MEMO

TODO list
^^^^^^^^^

Immediately:
------------
TODO: Imitate codegen bulk slab handling in bulk slab trials

For writeup:
------------
TODO: Reimplement forced lengths
TODO: Try, fix reg. prefetch (DG example) / CSEs
  ILP and reg. prefetch interact!
TODO: Custom reductions per red. axis
TODO: Functions
TODO: Common subexpressions
TODO: Array common subexpressions (shared and private!)
TODO: ILP arrays
FIXME: support non-reductive dimensions (what did I mean here?)
FIXME: write names should be assigned during scheduling
FIXME: screwy lower bounds in ILP
FIXME: Leading syncthreads elimination

TODO: Divisibility
TODO: Try, fix indirect addressing

TODO: Implement GT200 matmul, Fermi matmul, DG
TODO: DMA engine threads?
TODO: Deal with equalities that crop up.
TODO: Better user feedback.

Later:
------
TODO: Try different kernels
TODO:   - Tricky: Convolution, Stencil
TODO: Separate all-bulk from non-bulk kernels. (maybe?) (#ifdef?)
TODO: implement efficient ceil_div? (as opposed to floor_div)
TODO: why are corner cases inefficient?
TODO: Use gists (why do disjoint sets arise?)
TODO: variable shuffle detection

Things to consider
^^^^^^^^^^^^^^^^^^

- implemented_domain may end up being smaller than requested in cse
  evaluations--check that!

- Instructions must agree on all iname tags except the parallel ones

- Auto tag assignment depends on known work group size

- Depedencies are pointwise for shared loop dimensions
  and global over non-shared ones (between dependent and ancestor)

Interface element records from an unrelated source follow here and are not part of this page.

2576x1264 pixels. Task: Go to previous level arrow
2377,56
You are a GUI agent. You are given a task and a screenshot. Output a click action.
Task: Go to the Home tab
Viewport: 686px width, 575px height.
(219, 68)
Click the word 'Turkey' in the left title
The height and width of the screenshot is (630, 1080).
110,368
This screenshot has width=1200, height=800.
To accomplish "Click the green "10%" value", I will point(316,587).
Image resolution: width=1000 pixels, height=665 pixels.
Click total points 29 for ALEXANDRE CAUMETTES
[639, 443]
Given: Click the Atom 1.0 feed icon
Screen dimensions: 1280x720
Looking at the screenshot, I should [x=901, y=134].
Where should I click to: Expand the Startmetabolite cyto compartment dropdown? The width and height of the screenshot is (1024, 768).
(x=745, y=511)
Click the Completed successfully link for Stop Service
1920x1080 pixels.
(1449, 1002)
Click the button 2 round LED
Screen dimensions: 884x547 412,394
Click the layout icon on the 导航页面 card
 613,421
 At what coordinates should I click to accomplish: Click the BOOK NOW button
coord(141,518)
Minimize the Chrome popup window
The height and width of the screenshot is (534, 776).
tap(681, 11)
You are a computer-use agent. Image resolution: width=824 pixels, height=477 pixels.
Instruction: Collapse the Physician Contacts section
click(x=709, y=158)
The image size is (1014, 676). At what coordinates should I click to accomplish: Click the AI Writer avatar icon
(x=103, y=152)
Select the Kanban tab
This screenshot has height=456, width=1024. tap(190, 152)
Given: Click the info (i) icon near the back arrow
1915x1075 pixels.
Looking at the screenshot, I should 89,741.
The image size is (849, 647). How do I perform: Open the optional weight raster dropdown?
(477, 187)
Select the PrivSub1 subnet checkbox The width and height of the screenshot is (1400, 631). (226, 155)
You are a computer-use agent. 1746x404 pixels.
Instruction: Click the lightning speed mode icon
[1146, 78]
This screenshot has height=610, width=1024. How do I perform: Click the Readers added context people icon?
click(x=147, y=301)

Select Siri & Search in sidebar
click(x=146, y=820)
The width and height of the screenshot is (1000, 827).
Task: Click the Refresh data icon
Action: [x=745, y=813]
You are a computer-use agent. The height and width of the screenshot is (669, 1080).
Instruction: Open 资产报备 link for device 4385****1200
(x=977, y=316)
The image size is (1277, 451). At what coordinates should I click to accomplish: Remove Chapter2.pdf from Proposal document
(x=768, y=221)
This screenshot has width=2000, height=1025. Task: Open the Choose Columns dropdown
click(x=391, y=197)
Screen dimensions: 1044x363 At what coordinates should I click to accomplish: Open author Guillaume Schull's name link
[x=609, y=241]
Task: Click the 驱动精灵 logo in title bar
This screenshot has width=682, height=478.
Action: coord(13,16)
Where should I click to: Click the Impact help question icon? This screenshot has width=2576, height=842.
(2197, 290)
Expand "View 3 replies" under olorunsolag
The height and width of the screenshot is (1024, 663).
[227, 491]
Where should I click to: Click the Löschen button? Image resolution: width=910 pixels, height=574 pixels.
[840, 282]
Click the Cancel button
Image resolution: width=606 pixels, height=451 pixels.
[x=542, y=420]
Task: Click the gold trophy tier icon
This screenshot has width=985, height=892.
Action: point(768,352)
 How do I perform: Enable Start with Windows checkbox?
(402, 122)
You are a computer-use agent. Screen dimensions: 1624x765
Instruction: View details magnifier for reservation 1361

- Parallel dimension splitting/merging via tags

- Generalize reduction to be over multiplie variables

- Implement get_problems()


Dealt with
^^^^^^^^^^

- Reduction needs to know a neutral element

- Types of reduction variables?

How to represent the schedule
^^^^^^^^^^^^^^^^^^^^^^^^^^^^^

- Focus everything on instructions
  - Each instruction can have its own interpretation of global/local ids.
- Loop variables/splits and such are and remain global
- What about grouped dimensions?
- UniqueTag is the wrong idea! (not really--it's ok per-insn)

Scheduling:
- Find insns whose dependencies are satisfied
- Find maximally shareable loop
- Open that one
- For that opened loop, check if an available insn can run
  - If not, open another loop
  - Else, schedule that instruction